Argo Cd · Argo Cd · CVE-2026-42880
**Name of the Vulnerable Software and Affected Versions**
Argo CD versions 3.2.0 through 3.2.10
Argo CD versions 3.3.0 through 3.3.8
**Description**
A missing authorization and data-masking gap exists in the '/application.ApplicationService/ServerSideDiff' endpoint. This allows an attacker with read-only access to extract plaintext Kubernetes Secret data from etcd via the Kubernetes API server's Server-Side Apply dry-run mechanism. The issue occurs because the `ServerSideDiff()` function constructs responses using raw, unmasked states.

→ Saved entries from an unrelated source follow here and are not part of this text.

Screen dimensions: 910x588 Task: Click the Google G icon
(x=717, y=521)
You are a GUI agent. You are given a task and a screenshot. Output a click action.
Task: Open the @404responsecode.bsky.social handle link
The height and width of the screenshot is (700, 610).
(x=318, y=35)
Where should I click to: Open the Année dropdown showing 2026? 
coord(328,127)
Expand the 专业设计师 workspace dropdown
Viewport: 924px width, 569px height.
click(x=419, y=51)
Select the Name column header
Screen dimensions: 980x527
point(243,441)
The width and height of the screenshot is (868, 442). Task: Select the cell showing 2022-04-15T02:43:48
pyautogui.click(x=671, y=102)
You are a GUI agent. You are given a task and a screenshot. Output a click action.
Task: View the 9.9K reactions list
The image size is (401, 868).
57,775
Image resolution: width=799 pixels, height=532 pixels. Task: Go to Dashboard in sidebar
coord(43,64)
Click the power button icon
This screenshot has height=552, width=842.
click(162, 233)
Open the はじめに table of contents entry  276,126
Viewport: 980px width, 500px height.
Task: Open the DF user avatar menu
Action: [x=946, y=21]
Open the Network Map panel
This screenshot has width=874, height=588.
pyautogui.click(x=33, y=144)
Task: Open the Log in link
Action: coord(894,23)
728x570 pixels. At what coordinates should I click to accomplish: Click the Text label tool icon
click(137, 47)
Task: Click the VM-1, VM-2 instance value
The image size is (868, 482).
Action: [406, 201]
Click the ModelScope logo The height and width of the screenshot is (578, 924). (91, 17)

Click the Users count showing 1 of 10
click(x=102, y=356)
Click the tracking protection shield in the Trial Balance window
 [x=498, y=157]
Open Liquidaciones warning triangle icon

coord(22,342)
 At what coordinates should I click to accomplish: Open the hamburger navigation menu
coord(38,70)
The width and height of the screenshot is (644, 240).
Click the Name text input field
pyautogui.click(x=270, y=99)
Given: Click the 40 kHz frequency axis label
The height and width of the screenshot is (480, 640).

While a defense layer called `removeWebhookMutation()` typically strips non-Argo CD-managed fields to prevent leaks, this protection is bypassed when an Application has the annotation `argocd.argoproj.io/compare-options: IncludeMutationWebhook=true`. In such cases, raw responses containing real Secret values are returned without masking.
**Recommendations**
Update Argo CD versions 3.2.0 through 3.2.10 to version 3.2.11.
Update Argo CD versions 3.3.0 through 3.3.8 to version 3.3.9.
As a temporary mitigation, avoid using the `argocd.argoproj.io/compare-options: IncludeMutationWebhook=true` annotation on Applications to ensure the `removeWebhookMutation()` defense remains active.